28 July 2007

The Abusive Danse Macabre

Abuse is cyclic, and often has a choreographic quality - it is a danse macabre, quite literally, a savage pas de deux between the abuser and the target.

The abuser will push, demand, bully, attack, until the target gets fed up, burns out, has a 'moment of truth'.

If the target has sufficient energy and autonomy, at this point they may pull back, give up, and start taking care of themselves for a change, rather than focusing their time and energy on the abuser. The change may be abrupt and drastic, or it may be a quiet, exhausted withdrawal.

How will the abuser respond to this?

Some become hostile and punitive, even dangerous. These are the abusive borderlines, the stalkers, the sociopaths, the domestic violence perpetrators. The best advice for dealing with abusers of this type may be found in Gavin de Becker's writings - see link at right. Don't waste time trying to reason with them; don't waste time trying to get through to them; don't waste time on restraining orders, which only add to the rage the abuser is already focusing on you; disappear. Place yourself, your children, your animals, your treasures, out of the abuser's reach. Permanently. de Becker tells you how.

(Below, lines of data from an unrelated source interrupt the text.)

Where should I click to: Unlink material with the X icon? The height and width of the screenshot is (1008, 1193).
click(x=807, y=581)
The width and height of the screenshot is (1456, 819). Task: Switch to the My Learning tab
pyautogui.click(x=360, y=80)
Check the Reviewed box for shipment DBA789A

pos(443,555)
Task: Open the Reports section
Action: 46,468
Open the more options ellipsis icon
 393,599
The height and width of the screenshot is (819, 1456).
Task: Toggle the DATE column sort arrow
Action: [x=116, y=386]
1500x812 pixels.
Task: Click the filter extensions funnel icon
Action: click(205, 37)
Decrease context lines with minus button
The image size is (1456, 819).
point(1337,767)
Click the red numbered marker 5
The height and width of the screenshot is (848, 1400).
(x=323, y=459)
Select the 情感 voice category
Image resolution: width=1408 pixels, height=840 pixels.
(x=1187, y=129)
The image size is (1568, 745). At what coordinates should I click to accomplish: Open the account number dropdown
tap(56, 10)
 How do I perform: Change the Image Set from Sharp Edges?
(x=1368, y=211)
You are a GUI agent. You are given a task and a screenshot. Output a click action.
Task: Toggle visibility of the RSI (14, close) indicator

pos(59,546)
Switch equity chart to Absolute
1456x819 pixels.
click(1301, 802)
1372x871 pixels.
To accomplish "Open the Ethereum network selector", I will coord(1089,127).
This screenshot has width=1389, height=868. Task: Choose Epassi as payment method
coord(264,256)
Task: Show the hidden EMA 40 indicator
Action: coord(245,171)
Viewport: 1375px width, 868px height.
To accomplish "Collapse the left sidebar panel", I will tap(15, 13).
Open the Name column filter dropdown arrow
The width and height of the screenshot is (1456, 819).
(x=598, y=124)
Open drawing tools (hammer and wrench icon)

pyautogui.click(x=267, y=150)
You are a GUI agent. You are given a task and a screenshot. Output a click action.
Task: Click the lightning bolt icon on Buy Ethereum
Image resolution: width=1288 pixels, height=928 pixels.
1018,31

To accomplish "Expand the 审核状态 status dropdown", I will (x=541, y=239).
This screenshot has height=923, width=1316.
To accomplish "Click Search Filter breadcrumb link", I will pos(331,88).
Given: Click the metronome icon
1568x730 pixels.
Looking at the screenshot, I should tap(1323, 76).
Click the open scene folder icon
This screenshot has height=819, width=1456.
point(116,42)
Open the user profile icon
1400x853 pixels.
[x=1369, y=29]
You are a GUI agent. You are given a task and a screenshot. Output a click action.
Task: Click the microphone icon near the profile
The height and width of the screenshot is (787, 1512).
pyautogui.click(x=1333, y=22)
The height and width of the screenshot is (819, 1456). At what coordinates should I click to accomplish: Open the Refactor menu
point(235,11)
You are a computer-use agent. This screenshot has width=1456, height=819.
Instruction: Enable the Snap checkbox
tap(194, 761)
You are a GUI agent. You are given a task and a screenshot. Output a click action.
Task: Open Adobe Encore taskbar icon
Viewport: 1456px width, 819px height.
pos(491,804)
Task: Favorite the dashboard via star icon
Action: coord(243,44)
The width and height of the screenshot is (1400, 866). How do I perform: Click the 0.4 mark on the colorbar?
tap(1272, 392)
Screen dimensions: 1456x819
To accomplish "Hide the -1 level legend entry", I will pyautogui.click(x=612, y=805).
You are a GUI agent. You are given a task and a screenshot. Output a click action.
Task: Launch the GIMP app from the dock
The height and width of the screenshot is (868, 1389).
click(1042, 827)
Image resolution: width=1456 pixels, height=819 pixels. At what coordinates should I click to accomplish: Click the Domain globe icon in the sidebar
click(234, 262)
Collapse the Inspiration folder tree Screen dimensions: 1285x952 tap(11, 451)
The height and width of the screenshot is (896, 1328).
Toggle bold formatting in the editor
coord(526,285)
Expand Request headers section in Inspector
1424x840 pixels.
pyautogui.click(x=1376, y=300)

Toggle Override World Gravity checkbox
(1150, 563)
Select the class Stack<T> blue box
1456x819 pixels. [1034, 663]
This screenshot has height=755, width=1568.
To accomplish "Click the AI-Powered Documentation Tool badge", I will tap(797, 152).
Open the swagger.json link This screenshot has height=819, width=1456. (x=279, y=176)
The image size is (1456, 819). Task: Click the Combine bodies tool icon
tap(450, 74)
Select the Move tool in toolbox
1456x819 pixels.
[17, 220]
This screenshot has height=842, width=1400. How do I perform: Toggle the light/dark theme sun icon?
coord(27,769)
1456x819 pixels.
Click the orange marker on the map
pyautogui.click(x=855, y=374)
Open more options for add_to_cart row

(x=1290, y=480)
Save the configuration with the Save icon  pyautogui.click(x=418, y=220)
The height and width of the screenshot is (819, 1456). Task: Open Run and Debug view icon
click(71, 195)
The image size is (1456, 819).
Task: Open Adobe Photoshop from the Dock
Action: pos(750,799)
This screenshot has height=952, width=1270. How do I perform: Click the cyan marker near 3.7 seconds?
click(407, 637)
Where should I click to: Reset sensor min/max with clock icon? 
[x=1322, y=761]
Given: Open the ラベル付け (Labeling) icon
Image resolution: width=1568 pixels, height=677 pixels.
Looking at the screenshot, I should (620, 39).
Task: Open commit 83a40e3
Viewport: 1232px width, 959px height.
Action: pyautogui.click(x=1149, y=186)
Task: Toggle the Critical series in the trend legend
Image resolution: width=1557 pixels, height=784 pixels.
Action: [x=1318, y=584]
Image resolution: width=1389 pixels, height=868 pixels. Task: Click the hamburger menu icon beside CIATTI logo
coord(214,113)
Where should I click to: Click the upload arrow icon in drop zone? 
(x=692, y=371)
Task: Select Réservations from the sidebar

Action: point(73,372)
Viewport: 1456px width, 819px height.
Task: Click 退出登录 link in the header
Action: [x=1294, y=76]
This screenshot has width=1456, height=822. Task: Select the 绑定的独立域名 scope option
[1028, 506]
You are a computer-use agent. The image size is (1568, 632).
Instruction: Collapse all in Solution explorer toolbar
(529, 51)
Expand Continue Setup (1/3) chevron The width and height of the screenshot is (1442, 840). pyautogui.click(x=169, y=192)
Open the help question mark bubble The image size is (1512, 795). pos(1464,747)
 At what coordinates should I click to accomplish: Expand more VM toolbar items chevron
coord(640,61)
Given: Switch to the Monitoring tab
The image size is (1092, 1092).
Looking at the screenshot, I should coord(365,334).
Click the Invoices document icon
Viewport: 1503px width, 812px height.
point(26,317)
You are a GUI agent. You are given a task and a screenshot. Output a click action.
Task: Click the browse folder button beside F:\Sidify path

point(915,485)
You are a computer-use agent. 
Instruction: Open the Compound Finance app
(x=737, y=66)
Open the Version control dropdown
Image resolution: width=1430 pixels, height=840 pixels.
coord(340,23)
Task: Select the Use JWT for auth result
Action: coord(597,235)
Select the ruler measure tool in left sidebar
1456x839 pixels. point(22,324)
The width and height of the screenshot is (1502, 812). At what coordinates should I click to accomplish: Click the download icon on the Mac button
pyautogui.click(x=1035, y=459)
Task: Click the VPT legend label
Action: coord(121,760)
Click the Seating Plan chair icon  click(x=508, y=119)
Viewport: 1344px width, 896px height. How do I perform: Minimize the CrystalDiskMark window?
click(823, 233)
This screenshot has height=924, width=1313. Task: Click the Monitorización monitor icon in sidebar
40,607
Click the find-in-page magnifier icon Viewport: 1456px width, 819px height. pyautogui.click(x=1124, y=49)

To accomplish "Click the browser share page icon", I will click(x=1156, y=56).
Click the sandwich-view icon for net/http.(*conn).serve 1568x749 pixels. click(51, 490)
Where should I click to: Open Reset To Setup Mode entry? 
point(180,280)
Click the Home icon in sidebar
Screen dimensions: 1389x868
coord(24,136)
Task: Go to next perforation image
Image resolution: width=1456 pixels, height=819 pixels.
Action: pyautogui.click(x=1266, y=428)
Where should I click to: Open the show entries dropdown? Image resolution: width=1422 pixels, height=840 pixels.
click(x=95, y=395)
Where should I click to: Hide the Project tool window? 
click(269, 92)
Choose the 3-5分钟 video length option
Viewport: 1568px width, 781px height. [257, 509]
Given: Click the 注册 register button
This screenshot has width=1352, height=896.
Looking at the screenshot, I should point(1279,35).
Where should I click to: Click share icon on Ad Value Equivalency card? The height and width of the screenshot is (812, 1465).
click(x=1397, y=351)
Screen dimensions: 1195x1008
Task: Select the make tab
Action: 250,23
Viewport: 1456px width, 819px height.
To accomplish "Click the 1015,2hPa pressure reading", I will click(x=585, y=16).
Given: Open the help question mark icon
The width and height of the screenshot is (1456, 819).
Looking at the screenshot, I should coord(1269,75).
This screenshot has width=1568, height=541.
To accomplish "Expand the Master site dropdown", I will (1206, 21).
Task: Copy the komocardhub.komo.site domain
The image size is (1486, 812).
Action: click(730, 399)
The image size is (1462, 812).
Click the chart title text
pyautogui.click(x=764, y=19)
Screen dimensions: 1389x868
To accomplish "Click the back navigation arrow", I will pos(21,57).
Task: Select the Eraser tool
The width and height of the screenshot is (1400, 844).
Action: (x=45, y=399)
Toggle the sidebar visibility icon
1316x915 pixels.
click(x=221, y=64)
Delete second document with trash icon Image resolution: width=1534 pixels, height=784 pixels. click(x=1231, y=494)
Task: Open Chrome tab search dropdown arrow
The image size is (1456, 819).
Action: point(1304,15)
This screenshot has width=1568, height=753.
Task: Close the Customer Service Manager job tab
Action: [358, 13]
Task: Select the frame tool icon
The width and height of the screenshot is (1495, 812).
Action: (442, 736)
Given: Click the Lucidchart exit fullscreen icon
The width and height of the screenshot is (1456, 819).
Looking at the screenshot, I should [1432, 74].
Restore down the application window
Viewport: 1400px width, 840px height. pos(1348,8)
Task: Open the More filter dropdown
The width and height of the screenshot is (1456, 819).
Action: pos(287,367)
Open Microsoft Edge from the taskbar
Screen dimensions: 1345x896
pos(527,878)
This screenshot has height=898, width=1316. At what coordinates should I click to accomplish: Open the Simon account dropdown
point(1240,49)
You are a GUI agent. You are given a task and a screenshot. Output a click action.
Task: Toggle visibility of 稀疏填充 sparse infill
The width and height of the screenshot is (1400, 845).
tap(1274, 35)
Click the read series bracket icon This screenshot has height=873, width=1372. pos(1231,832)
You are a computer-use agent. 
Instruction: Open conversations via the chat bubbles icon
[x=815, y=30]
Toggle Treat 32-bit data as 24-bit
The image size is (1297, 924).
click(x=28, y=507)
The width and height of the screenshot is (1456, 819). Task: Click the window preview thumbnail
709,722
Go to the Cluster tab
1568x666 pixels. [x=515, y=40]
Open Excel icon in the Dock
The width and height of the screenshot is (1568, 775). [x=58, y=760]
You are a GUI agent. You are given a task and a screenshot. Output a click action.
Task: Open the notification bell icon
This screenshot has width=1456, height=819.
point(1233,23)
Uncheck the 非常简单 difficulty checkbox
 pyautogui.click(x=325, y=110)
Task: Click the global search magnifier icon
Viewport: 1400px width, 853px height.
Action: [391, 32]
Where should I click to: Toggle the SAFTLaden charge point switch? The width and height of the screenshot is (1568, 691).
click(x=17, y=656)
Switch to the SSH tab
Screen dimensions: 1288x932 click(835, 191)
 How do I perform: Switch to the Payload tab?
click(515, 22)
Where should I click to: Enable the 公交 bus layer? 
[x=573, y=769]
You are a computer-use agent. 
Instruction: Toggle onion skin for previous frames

Others will lay low, sit quiet, bring flowers and candy. Sometimes they act as though nothing happened - certainly nothing bad - certainly nothing THEY could have done that was bad. Sometimes they apologize, insincerely, in a way that obliquely makes it All Your Fault that they did whatever it was in the first place. Sometimes they apologize with great apparent sincerity... but if you pay close attention, the words are formulaic. It is a ritual, and only a ritual, and the object is to bring the target back into the dance.

Sadly, this often works, and targets find themselves moving through the same destructive steps, over and over.

Once you've recognized the dance, it is better to decline the invitation.

You may feel love for abusive individuals. You may feel compassion and concern for them. You may know that they could be wonderful, incredibly productive and giving people, if only they weren't -- abusive. And you may be entirely right, but taking this attitude is only going to harm you, unless you stay out of the dance. Because, no matter how much you love them, no matter how great your compassion and justified your concern, no matter how wonderful and productive and giving they could be, the fact remains: they are -- abusive.

You can tell yourself they don't know what they're doing, if that helps you detach with love; but YOU know; don't deny or minimize it. Don't lose sight of what they do, what it means, and how it has affected you. You don't have to hate them, you don't have to mistreat them, you don't have to feel contempt for them. But you also don't have to let them keep you spinning in a never-ending pas de deux of pain.